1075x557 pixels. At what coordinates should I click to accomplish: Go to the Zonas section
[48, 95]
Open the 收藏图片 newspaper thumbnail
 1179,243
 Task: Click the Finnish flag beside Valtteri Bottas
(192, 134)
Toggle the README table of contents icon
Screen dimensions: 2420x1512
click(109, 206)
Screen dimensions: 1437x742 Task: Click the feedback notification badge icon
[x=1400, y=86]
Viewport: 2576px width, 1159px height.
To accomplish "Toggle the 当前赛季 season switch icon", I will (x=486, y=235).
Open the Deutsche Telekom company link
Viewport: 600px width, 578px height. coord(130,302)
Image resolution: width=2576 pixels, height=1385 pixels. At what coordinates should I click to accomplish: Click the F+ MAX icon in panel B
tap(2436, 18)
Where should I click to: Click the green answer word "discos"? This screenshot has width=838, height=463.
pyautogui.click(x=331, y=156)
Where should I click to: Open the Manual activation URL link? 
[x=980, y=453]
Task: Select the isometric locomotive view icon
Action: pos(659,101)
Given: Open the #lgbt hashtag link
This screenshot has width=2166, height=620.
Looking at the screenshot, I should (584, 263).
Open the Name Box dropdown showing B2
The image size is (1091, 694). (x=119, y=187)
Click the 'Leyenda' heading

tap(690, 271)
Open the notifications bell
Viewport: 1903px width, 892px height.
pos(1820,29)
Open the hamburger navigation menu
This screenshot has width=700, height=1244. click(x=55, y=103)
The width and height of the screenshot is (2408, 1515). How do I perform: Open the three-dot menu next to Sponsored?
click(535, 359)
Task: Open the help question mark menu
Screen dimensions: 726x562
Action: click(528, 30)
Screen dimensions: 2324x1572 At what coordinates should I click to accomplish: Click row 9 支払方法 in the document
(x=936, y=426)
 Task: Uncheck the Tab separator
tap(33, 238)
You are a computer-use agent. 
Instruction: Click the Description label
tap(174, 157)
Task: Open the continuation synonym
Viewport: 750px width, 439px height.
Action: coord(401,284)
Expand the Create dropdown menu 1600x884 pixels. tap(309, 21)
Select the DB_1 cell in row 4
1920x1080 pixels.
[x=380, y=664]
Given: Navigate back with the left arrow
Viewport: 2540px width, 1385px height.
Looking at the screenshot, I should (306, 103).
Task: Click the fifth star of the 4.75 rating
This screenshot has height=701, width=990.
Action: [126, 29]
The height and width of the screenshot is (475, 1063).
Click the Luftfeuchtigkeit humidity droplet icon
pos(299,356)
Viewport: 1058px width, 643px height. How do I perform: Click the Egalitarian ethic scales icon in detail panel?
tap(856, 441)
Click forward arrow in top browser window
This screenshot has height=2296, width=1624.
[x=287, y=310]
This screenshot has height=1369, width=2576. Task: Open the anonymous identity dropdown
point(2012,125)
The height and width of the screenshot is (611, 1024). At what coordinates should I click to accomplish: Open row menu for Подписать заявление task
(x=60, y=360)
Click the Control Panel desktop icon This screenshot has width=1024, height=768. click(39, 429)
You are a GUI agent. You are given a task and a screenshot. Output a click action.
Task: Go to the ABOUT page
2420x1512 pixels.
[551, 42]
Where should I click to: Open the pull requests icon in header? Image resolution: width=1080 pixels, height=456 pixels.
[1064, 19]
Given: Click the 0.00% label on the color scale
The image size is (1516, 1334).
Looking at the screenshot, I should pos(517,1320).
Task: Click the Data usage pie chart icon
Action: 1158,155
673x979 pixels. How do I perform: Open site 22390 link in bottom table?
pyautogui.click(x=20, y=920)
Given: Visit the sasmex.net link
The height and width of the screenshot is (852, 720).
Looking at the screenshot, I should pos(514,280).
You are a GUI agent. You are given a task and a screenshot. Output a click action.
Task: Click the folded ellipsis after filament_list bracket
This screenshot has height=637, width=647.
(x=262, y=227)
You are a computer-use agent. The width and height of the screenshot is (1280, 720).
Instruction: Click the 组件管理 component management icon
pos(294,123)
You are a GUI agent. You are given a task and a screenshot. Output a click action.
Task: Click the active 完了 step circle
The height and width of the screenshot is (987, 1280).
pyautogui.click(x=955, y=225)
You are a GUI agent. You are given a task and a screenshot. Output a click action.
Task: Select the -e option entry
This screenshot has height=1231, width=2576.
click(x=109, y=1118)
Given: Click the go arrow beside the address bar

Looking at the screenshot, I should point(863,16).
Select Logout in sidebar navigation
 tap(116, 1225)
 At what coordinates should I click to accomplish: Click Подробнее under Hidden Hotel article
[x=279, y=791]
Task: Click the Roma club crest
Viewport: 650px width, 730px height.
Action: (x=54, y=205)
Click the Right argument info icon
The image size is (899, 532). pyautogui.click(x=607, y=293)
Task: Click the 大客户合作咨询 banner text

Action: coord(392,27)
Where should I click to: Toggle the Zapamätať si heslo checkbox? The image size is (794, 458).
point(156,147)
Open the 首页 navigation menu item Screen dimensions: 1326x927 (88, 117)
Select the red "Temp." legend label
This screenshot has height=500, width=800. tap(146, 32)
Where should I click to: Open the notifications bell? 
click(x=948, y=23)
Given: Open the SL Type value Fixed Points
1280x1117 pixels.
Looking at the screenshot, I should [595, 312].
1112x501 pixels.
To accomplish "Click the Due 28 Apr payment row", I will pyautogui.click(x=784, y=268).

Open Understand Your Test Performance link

◆ ◆ ◆ ◆

- _What is needed_:
Turn all of the items above into a numbered list, one line per number, and leave out the blank lines.

- _Exercise answer_:
1. 1075x557 pixels. At what coordinates should I click to accomplish: Go to the Zonas section
2. [48, 95]
3. Open the 收藏图片 newspaper thumbnail
4.  1179,243
5.  Task: Click the Finnish flag beside Valtteri Bottas
6. (192, 134)
7. Toggle the README table of contents icon
8. Screen dimensions: 2420x1512
9. click(109, 206)
10. Screen dimensions: 1437x742 Task: Click the feedback notification badge icon
11. [x=1400, y=86]
12. Viewport: 2576px width, 1159px height.
13. To accomplish "Toggle the 当前赛季 season switch icon", I will (x=486, y=235).
14. Open the Deutsche Telekom company link
15. Viewport: 600px width, 578px height. coord(130,302)
16. Image resolution: width=2576 pixels, height=1385 pixels. At what coordinates should I click to accomplish: Click the F+ MAX icon in panel B
17. tap(2436, 18)
18. Where should I click to: Click the green answer word "discos"? This screenshot has width=838, height=463.
19. pyautogui.click(x=331, y=156)
20. Where should I click to: Open the Manual activation URL link? 
21. [x=980, y=453]
22. Task: Select the isometric locomotive view icon
23. Action: pos(659,101)
24. Given: Open the #lgbt hashtag link
25. This screenshot has width=2166, height=620.
26. Looking at the screenshot, I should (584, 263).
27. Open the Name Box dropdown showing B2
28. The image size is (1091, 694). (x=119, y=187)
29. Click the 'Leyenda' heading
30. tap(690, 271)
31. Open the notifications bell
32. Viewport: 1903px width, 892px height.
33. pos(1820,29)
34. Open the hamburger navigation menu
35. This screenshot has width=700, height=1244. click(x=55, y=103)
36. The width and height of the screenshot is (2408, 1515). How do I perform: Open the three-dot menu next to Sponsored?
37. click(535, 359)
38. Task: Open the help question mark menu
39. Screen dimensions: 726x562
40. Action: click(528, 30)
41. Screen dimensions: 2324x1572 At what coordinates should I click to accomplish: Click row 9 支払方法 in the document
42. (x=936, y=426)
43.  Task: Uncheck the Tab separator
44. tap(33, 238)
45. You are a computer-use agent. 
46. Instruction: Click the Description label
47. tap(174, 157)
48. Task: Open the continuation synonym
49. Viewport: 750px width, 439px height.
50. Action: coord(401,284)
51. Expand the Create dropdown menu 1600x884 pixels. tap(309, 21)
52. Select the DB_1 cell in row 4
53. 1920x1080 pixels.
54. [x=380, y=664]
55. Given: Navigate back with the left arrow
56. Viewport: 2540px width, 1385px height.
57. Looking at the screenshot, I should (306, 103).
58. Task: Click the fifth star of the 4.75 rating
59. This screenshot has height=701, width=990.
60. Action: [126, 29]
61. The height and width of the screenshot is (475, 1063).
62. Click the Luftfeuchtigkeit humidity droplet icon
63. pos(299,356)
64. Viewport: 1058px width, 643px height. How do I perform: Click the Egalitarian ethic scales icon in detail panel?
65. tap(856, 441)
66. Click forward arrow in top browser window
67. This screenshot has height=2296, width=1624.
68. [x=287, y=310]
69. This screenshot has height=1369, width=2576. Task: Open the anonymous identity dropdown
70. point(2012,125)
71. The height and width of the screenshot is (611, 1024). At what coordinates should I click to accomplish: Open row menu for Подписать заявление task
72. (x=60, y=360)
73. Click the Control Panel desktop icon This screenshot has width=1024, height=768. click(39, 429)
74. You are a GUI agent. You are given a task and a screenshot. Output a click action.
75. Task: Go to the ABOUT page
76. 2420x1512 pixels.
77. [551, 42]
78. Where should I click to: Open the pull requests icon in header? Image resolution: width=1080 pixels, height=456 pixels.
79. [1064, 19]
80. Given: Click the 0.00% label on the color scale
81. The image size is (1516, 1334).
82. Looking at the screenshot, I should pos(517,1320).
83. Task: Click the Data usage pie chart icon
84. Action: 1158,155
85. 673x979 pixels. How do I perform: Open site 22390 link in bottom table?
86. pyautogui.click(x=20, y=920)
87. Given: Visit the sasmex.net link
88. The height and width of the screenshot is (852, 720).
89. Looking at the screenshot, I should pos(514,280).
90. You are a GUI agent. You are given a task and a screenshot. Output a click action.
91. Task: Click the folded ellipsis after filament_list bracket
92. This screenshot has height=637, width=647.
93. (x=262, y=227)
94. You are a computer-use agent. The width and height of the screenshot is (1280, 720).
95. Instruction: Click the 组件管理 component management icon
96. pos(294,123)
97. You are a GUI agent. You are given a task and a screenshot. Output a click action.
98. Task: Click the active 完了 step circle
99. The height and width of the screenshot is (987, 1280).
100. pyautogui.click(x=955, y=225)
101. You are a GUI agent. You are given a task and a screenshot. Output a click action.
102. Task: Select the -e option entry
103. This screenshot has height=1231, width=2576.
104. click(x=109, y=1118)
105. Given: Click the go arrow beside the address bar
106. Looking at the screenshot, I should point(863,16).
107. Select Logout in sidebar navigation
108.  tap(116, 1225)
109.  At what coordinates should I click to accomplish: Click Подробнее under Hidden Hotel article
110. [x=279, y=791]
111. Task: Click the Roma club crest
112. Viewport: 650px width, 730px height.
113. Action: (x=54, y=205)
114. Click the Right argument info icon
115. The image size is (899, 532). pyautogui.click(x=607, y=293)
116. Task: Click the 大客户合作咨询 banner text
117. Action: coord(392,27)
118. Where should I click to: Toggle the Zapamätať si heslo checkbox? The image size is (794, 458).
119. point(156,147)
120. Open the 首页 navigation menu item Screen dimensions: 1326x927 (88, 117)
121. Select the red "Temp." legend label
122. This screenshot has height=500, width=800. tap(146, 32)
123. Where should I click to: Open the notifications bell? 
124. click(x=948, y=23)
125. Given: Open the SL Type value Fixed Points
126. 1280x1117 pixels.
127. Looking at the screenshot, I should [595, 312].
128. 1112x501 pixels.
129. To accomplish "Click the Due 28 Apr payment row", I will pyautogui.click(x=784, y=268).
130. Open Understand Your Test Performance link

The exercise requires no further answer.